» **WORK TO DO**
[1] Reproduce, word for word, the portion of the passage on Amateur Radio operators that begins with "Amateur Radio, also" and ends with "this growing resource.".
[2] According to the passage on Amateur Radio operators, in which areas do the licensing requirements demand base knowledge?

I recently wrote on the coming of age of the “Digital Public Information Officer (PIO)” and how social media, digital volunteers, and organization is key. (Find the original posting here: Considerations for the Digital Public Information Officer) This sparked a lot of great conversation across the Social Media in Emergency Management (SMEM) community and a recent SMEMChat (#smemchat) widened the conversation into topic areas of addressing where existing volunteers may be already working that may be well suited for cross training in the use of social media. To this end an interesting conversation blossomed on bringing into the fray a group of technologically savvy people that most emergency managers have at their disposal now: Amateur Radio operators.

Amateur Radio, also more commonly referred to as “Ham Radio”, has been around for quite some time and has often been one of the only means of communications after mass disasters around the world. (i.e., Hurricane Katrina, 2003 Northeastern US Black Out, 2004 Tsunami, and many others.) This community of tightly knit hobbyist have an urge to learn, create, and/or modify/manipulate just about anything electronic and/or can be used to communicate with the outside world. Tapping into this innovative spirit only lends itself in making emergency communications easier when things get tough. However, this should not be something new to of those who have been working with Amateur Radio operators for disaster response efforts in the past. Though, others may need to take a second look at this growing resource.

So, what makes Amateur Radio operators such a great resource? Simple: Have tech, innovative spirit, and will travel. This is a group of highly dedicated, tech minded, problem solvers that are up to just about any challenge if it can be fixed with technology. (..or duct tape, WD40, and a hammer..) It only makes sense that those who find their hobby based in finding new and innovative ways to communicate may in fact be the best place to find assistance in engaging the public during a disaster. Though its not just the innovative spirit that makes Hams a great resource, part of what separates Amateur Radio hobbyists from the pack is the fact that there are licensing requirements that require base knowledge in simple electronics, radio wave propagation, and the regulations that bind license holders. (This is no backseat quarterback hobby people.) However, the buck doesn’t stop there. This group of highly skilled volunteers are also well versed in emergency management, communications platforms, and some even already belong to organizations that provide this support today. (Possibly within your organization already.) Anything from the Amateur Radio Emergency Service (ARES), Radio Amateur Civil Emergency Service (RACES), Military Auxiliary Radio System (MARS), SKYWARN, State and Local Emergency Management Support (Check out the State of Oregon and their integration), the Red Cross, and Amateur Radio Clubs themselves have looped in Ham operators for years to help provide communications during disasters. Even more important is that a lot of these organizations are in the Social Media space already and expanding every day. Bottom line, these individuals are near by and have been part of the system for some time and may be under utilized.

» **DATA EXCERPTS**
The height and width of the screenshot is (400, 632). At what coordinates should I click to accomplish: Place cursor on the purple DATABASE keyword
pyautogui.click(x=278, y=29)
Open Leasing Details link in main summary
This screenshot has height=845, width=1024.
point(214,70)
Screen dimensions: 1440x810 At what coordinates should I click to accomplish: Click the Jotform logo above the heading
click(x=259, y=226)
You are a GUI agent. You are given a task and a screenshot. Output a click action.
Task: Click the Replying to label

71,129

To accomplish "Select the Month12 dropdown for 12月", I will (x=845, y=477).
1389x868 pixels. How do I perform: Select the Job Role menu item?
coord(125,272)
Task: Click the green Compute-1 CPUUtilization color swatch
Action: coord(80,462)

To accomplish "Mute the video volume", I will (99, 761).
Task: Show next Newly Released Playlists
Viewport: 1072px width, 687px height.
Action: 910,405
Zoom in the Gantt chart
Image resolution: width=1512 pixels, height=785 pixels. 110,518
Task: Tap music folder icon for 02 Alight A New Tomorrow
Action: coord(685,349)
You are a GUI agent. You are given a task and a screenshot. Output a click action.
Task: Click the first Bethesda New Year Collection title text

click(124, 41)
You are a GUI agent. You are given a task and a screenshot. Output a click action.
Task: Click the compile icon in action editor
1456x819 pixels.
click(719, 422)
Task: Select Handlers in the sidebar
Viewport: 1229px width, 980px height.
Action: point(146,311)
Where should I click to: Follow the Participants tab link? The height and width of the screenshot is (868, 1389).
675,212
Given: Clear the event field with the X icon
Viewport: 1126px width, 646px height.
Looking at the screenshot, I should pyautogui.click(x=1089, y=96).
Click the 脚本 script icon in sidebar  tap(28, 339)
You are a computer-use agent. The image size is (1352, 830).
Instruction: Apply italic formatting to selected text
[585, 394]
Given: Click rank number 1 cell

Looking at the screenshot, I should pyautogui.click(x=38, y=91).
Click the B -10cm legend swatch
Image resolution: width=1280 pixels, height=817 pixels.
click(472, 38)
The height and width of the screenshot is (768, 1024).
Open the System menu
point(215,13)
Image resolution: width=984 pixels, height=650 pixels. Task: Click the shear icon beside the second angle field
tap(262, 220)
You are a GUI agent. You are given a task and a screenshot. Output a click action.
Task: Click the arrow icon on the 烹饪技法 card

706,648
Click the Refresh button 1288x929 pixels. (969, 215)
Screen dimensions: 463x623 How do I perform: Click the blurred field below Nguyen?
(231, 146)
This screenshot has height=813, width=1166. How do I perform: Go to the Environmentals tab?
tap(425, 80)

» **SOLUTIONS TO THE PROBLEMS**
[1]
Amateur Radio, also more commonly referred to as “Ham Radio”, has been around for quite some time and has often been one of the only means of communications after mass disasters around the world. (i.e., Hurricane Katrina, 2003 Northeastern US Black Out, 2004 Tsunami, and many others.) This community of tightly knit hobbyist have an urge to learn, create, and/or modify/manipulate just about anything electronic and/or can be used to communicate with the outside world. Tapping into this innovative spirit only lends itself in making emergency communications easier when things get tough. However, this should not be something new to of those who have been working with Amateur Radio operators for disaster response efforts in the past. Though, others may need to take a second look at this growing resource.

[2] Simple electronics, radio wave propagation, and the regulations that bind license holders.